El análisis muestra que el dominio de Binance fue especialmente evidente en el segmento de contratos perpetuos sobre RWA. Aquí, el exchange procesó casi $450 mil millones, ocupando el 59,4% del mercado. La plataforma expandió activamente su línea de instrumentos, añadiendo contratos sobre oro, plata, petróleo y acciones, lo que prácticamente la convirtió en un centro de liquidez central para activos tradicionales en cadena.

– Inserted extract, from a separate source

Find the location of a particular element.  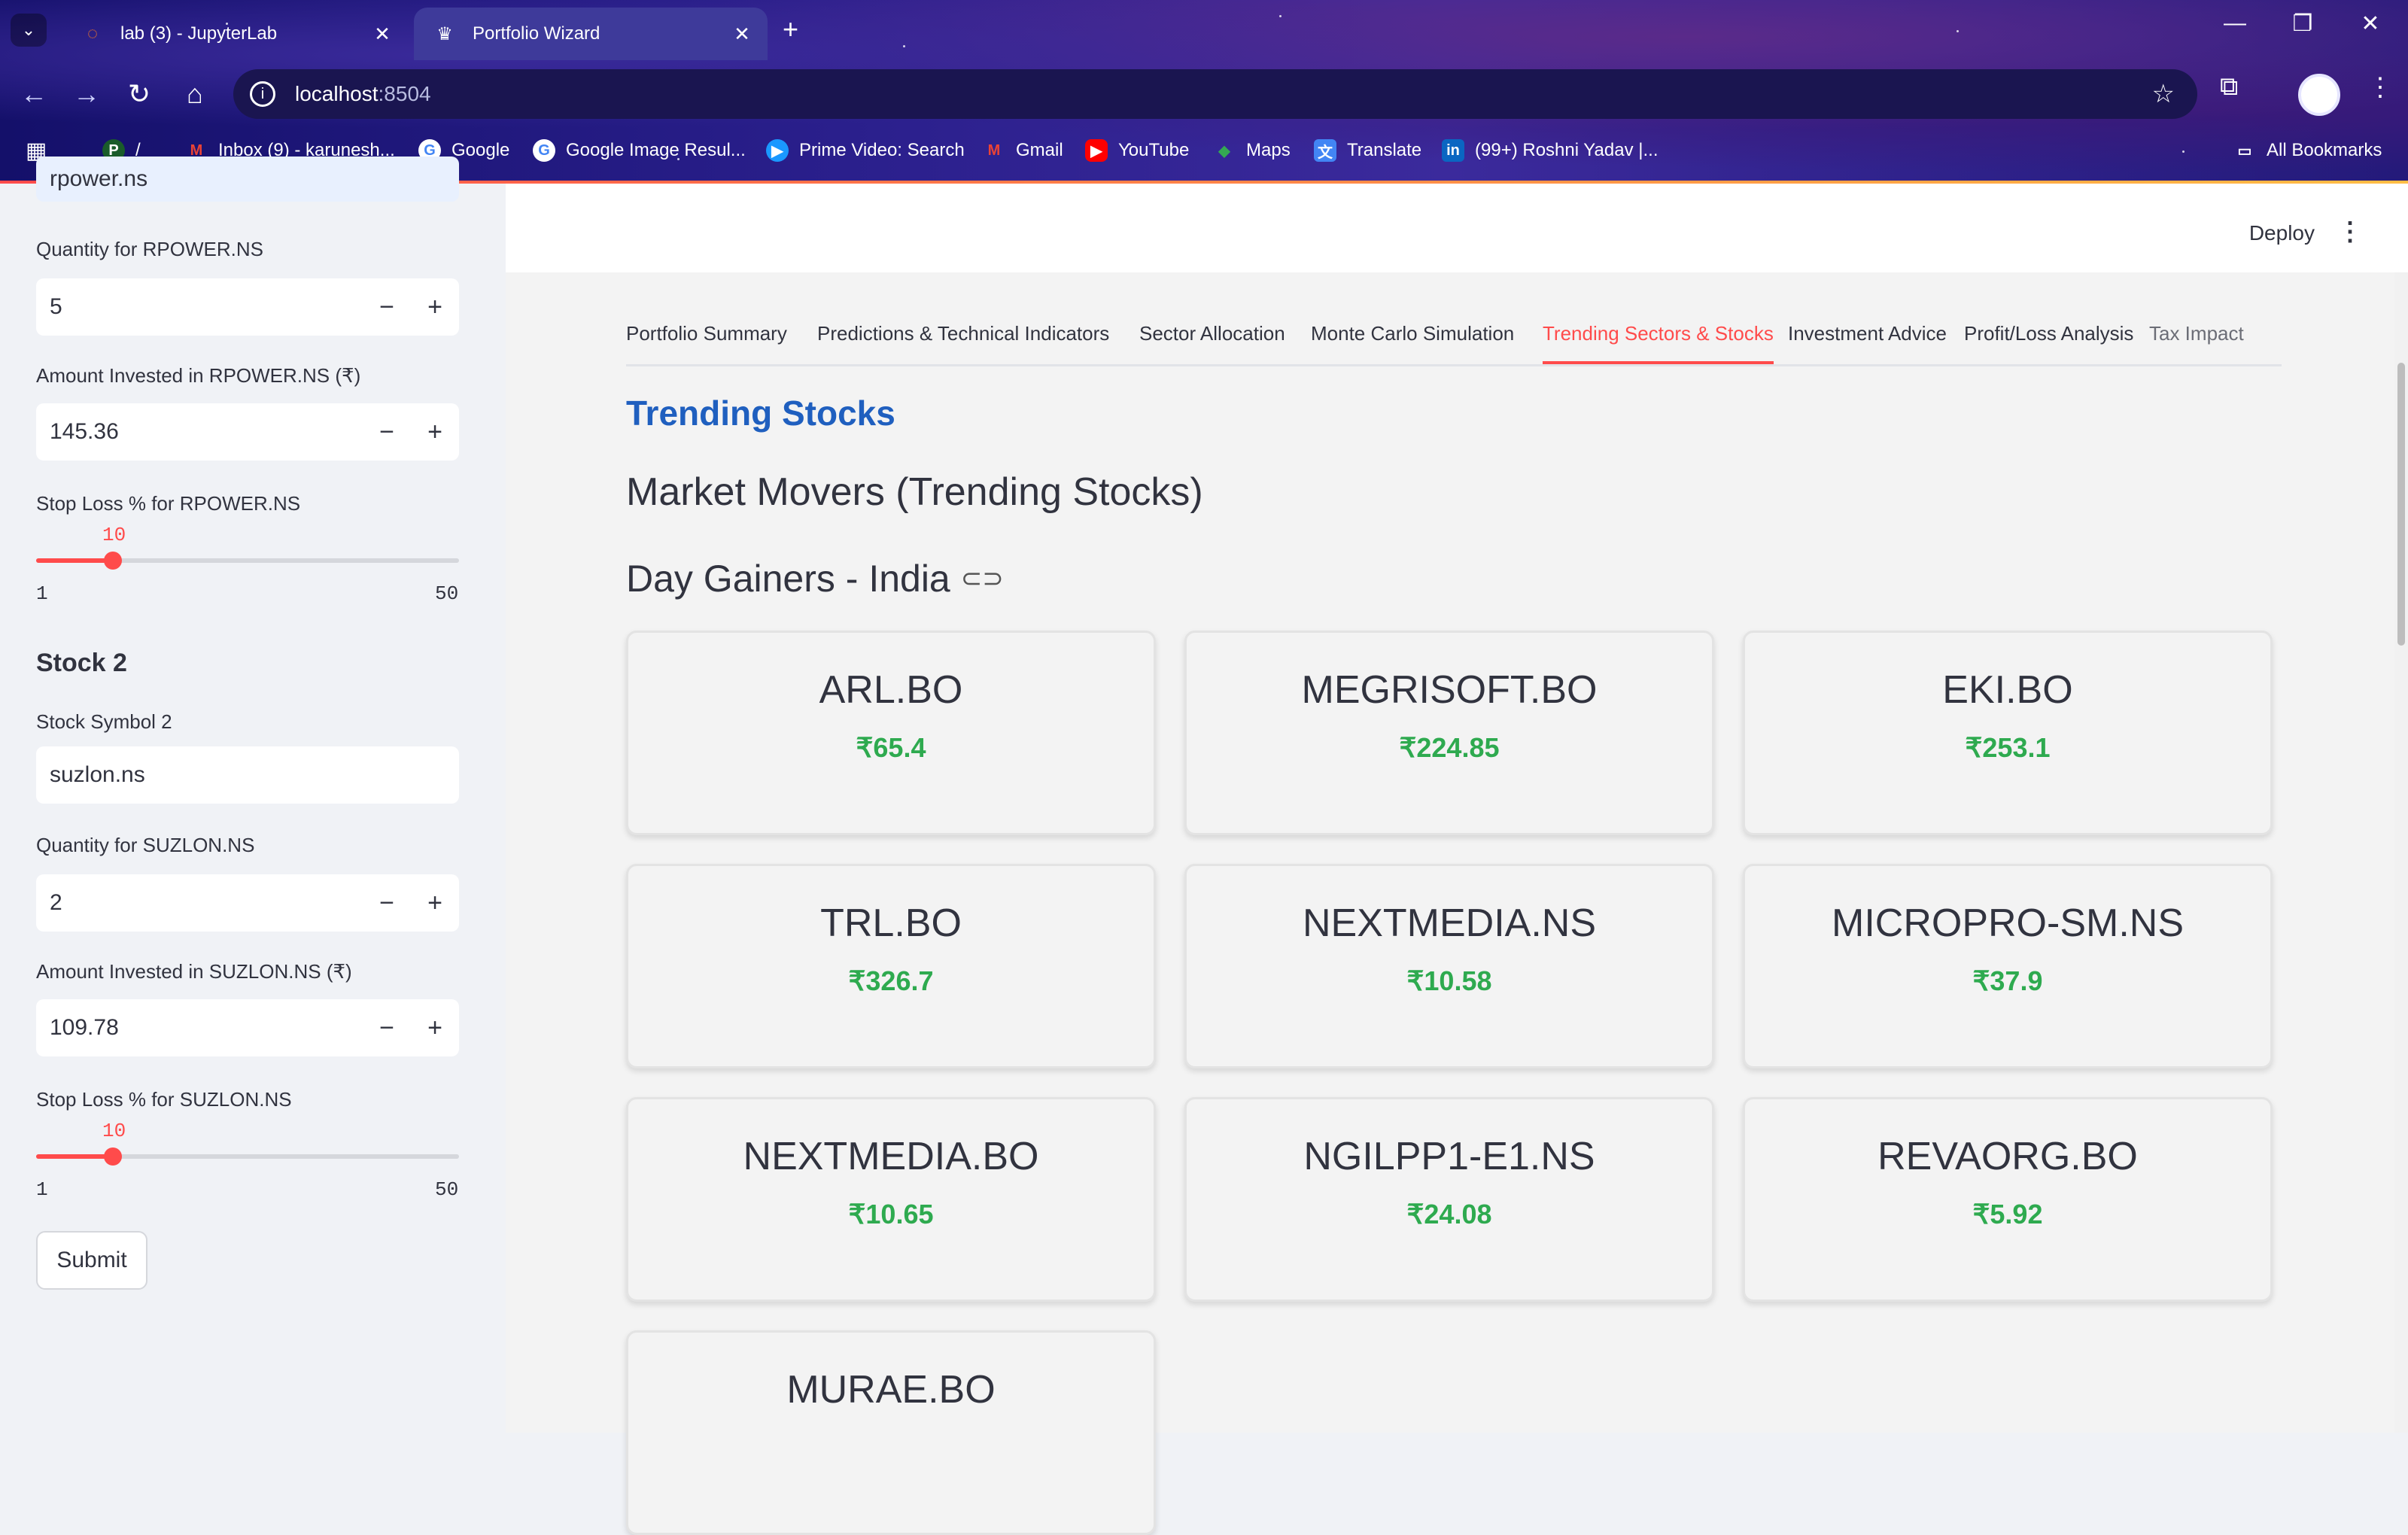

Sin embargo, el liderazgo de Binance no se limita solo a los RWA. En el comercio al contado de criptomonedas, su participación entre los CEX es del 25,9%, y en el mercado de derivados, del 37%. Esto indica una estabilidad sistémica del negocio, no un aumento temporal del interés en un solo sector.

Un indicador importante de calidad es la profundidad del mercado. En el primer trimestre de 2026, Binance mantuvo una profundidad de bitcoin de más de $10 millones prácticamente a diario, mostrando una desviación mínima del índice de referencia. Esto es crítico para los traders institucionales que necesitan confianza en la ejecución de órdenes grandes.

Los indicadores financieros de la plataforma también son impresionantes: alrededor de $145 mil millones en activos de usuarios, $280 mil millones procesados a través de Binance Pay y $1,2 mil millones distribuidos a través del programa Binance Earn durante 2025. Con 316 millones de usuarios registrados, Binance supera en alcance a Robinhood, eToro, Webull y Revolut juntos.

Mi evaluación experta: El mercado de RWA no es solo una tendencia de moda, sino un cambio fundamental en la liquidez. El hecho de que Binance haya capturado más del 60% de este segmento indica que la plataforma está convirtiendo con éxito su infraestructura y base de usuarios en una posición de monopolio en la intersección de TradFi y DeFi. Sin embargo, tal concentración también conlleva riesgos: los reguladores inevitablemente prestarán atención a la importancia sistémica de un solo actor en un sector de tan rápido crecimiento.